Look Squirrel... Like Development

Life is complicated.

As I write this in a busy Tim Horton’s (the Canadian café of choice) everyone is juggling conversation between friends, caffeinating themselves, shoving carbs in their food holes, and checking their social status on their digital sidearms… it’s fair to say we make it complicated.

We’re nothing more than naked apes with busy squirrel minds.

I’m certainly no exception. Even on a late evening when I want to slowly shutdown the screen and relax, life has other plans.

Sick child. Angry and worn down spouse. And a long list of projects I’ve created for myself.

Thus the breather and re-group at “the Timmies”.

Rabbit Holes and Can of Worms

! UPCOMING JARGON ALERT!

In my hopes to get one thing done I’m often “rabbit-chasing” and “something-shiny” distracted off my initial intentions. Sometimes I’m actually able to land the plane.

A great example is preparation for the AWS Certified Developer - Associate Level exam I have next month. While doing some studying I realized I needed the AWS CLI install on my Mac. Which I thought I had already done in the past.

Command not found.

Alright.

pip install awscli

And followed by something I’ve run into before.

pyenv: pip: command not found

The 'pip' command exists in these Python versions:
....
....
....

My pyenv setup, which I understand vaguely, is not playing nice again with PIP. What’s irritating is that it felt pyenv now has it’s hooks in deep after a few bash and zsh configurations.

This led me down a long trail of trying to troubleshoot the issue with pyenv and why PIP was not working.
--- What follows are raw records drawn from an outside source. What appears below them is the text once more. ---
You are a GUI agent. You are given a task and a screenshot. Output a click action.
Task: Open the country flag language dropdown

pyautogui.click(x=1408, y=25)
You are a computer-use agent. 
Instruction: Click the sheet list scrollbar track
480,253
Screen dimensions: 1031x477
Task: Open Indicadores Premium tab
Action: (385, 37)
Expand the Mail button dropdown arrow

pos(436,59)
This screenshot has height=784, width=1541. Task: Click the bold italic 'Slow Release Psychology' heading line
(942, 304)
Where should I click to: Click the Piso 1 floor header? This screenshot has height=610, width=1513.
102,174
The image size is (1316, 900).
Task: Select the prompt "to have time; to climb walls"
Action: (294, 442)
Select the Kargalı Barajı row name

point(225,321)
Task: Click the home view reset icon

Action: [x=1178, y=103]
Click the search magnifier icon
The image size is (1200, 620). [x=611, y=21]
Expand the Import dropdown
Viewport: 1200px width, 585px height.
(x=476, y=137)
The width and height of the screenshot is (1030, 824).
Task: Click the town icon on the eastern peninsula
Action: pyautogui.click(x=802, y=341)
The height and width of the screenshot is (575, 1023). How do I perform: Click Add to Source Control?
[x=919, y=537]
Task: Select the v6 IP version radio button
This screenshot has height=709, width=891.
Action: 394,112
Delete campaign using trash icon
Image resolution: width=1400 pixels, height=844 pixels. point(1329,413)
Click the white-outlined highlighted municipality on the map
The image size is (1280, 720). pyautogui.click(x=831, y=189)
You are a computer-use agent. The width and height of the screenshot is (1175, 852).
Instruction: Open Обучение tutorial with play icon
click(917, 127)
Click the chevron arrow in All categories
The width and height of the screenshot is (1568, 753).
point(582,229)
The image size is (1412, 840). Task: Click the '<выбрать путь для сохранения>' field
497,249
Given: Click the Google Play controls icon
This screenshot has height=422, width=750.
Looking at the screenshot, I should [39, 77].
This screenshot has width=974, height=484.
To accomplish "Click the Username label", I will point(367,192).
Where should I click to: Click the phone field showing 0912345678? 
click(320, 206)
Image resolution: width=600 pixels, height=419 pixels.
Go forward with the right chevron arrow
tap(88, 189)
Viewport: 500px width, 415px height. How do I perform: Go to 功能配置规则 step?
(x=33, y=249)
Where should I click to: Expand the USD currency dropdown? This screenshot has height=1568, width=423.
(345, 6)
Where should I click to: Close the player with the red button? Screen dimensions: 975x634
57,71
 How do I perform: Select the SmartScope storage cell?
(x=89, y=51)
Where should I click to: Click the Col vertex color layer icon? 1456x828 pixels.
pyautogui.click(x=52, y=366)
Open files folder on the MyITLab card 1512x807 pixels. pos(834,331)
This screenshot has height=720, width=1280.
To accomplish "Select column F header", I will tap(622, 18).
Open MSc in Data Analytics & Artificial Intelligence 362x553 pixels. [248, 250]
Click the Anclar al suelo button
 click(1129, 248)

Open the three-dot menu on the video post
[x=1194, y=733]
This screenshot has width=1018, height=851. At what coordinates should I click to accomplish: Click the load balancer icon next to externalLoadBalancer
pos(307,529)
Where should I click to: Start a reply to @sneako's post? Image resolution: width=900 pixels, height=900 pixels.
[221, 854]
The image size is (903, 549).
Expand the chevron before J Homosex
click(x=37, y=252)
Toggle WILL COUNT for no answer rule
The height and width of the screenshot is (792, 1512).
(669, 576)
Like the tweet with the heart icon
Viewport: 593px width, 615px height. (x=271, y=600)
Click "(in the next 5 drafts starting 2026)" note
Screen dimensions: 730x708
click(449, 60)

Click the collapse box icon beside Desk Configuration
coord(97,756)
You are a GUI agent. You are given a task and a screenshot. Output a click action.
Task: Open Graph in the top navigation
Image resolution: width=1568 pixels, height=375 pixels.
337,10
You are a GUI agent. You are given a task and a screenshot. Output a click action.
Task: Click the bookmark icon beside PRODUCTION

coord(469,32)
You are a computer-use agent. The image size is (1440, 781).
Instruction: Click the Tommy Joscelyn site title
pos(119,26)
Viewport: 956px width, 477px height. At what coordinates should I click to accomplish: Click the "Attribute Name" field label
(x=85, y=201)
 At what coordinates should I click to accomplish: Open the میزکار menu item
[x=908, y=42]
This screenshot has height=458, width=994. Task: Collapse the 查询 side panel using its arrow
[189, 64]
This is typical of most IT work and development, and thankfully I found the solution: remove pyenv and then reinstalling pyenv with brew (leaving all my .zshrc configurations in place).

rm -rf "$HOME/.pyenv"
brew uninstall pyenv
brew install pyenv

Once I was finally got PIP working and able to cleaning re-install AWS CLI on my system I notice I had approximately 20 open tabs on Chrome that could almost trace my thinking and rabid searching.

Had I not found the solution and left it for later it’s doubtful I would have been able to pick up from where I left off.

Development projects vs. learning

I currently have a project I’ve lost a bit of stream and enthusiasm for partly because of something similar. The project in question is a parapos (this is a updated version of the original project I made many years ago: Parachute-Packing-POS).

Since the skydiving season up here in Canada is soon to start and a fellow rigger friend was eager for me to help him create something I coded away, refactoring the original project and once again getting familiar with Rails. This included forcing myself to do a little Freekend (free weekend) Hackathon to get most the functions working.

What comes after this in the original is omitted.